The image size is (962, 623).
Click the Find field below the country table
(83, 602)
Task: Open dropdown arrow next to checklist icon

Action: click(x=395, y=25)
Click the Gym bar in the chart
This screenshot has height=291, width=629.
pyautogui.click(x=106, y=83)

--

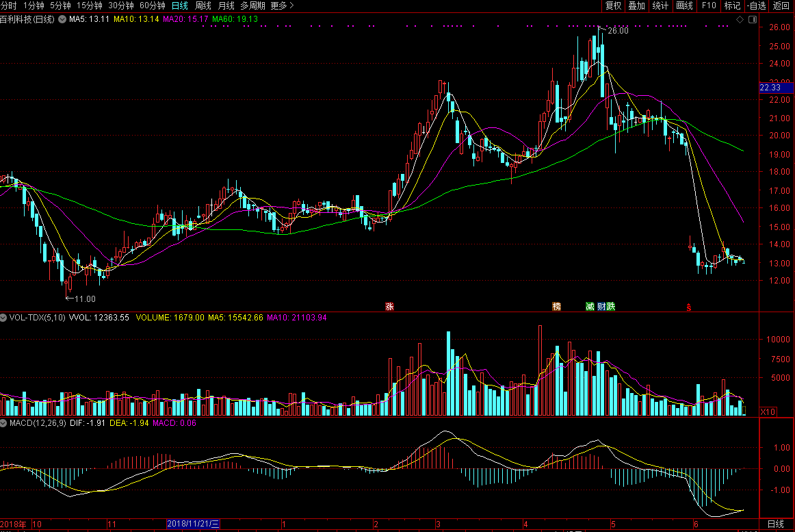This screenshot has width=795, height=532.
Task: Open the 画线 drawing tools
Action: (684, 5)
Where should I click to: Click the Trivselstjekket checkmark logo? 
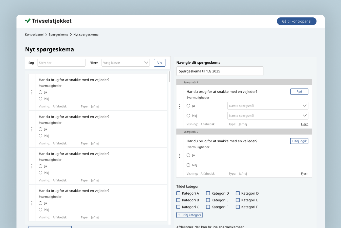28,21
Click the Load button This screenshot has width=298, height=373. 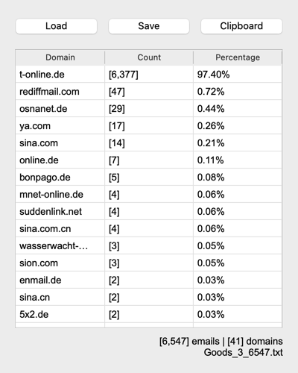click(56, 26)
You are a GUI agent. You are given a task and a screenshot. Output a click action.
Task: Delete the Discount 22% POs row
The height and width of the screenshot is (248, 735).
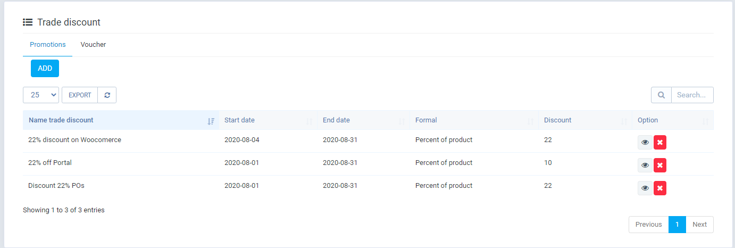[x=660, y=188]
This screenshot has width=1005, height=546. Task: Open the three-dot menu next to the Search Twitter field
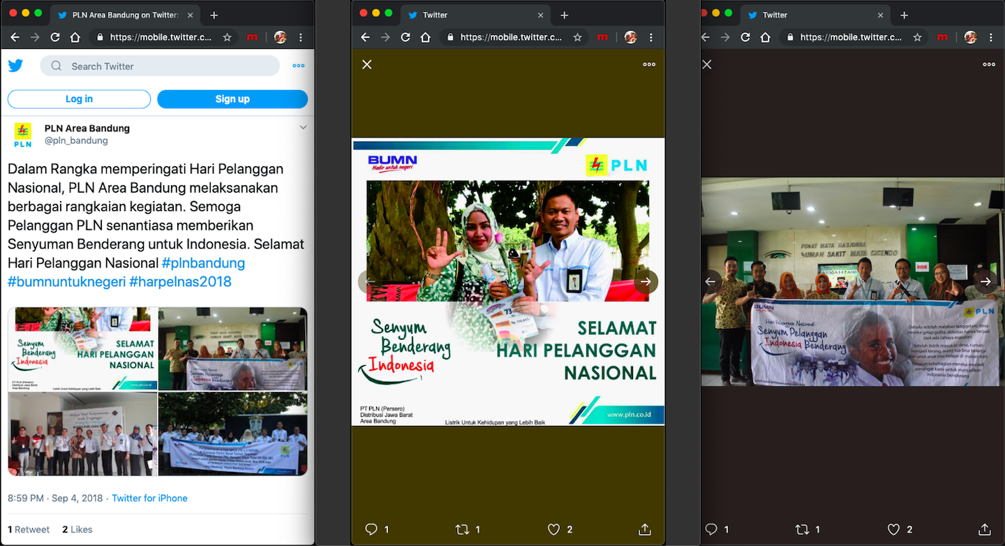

**Exercise aim**
Copy out the lines above exactly, beginning at the one that contains "The image size is (962, 623)." and ending at the one that contains "Click the Gym bar in the chart".

**Output below**
The image size is (962, 623).
Click the Find field below the country table
(83, 602)
Task: Open dropdown arrow next to checklist icon

Action: click(x=395, y=25)
Click the Gym bar in the chart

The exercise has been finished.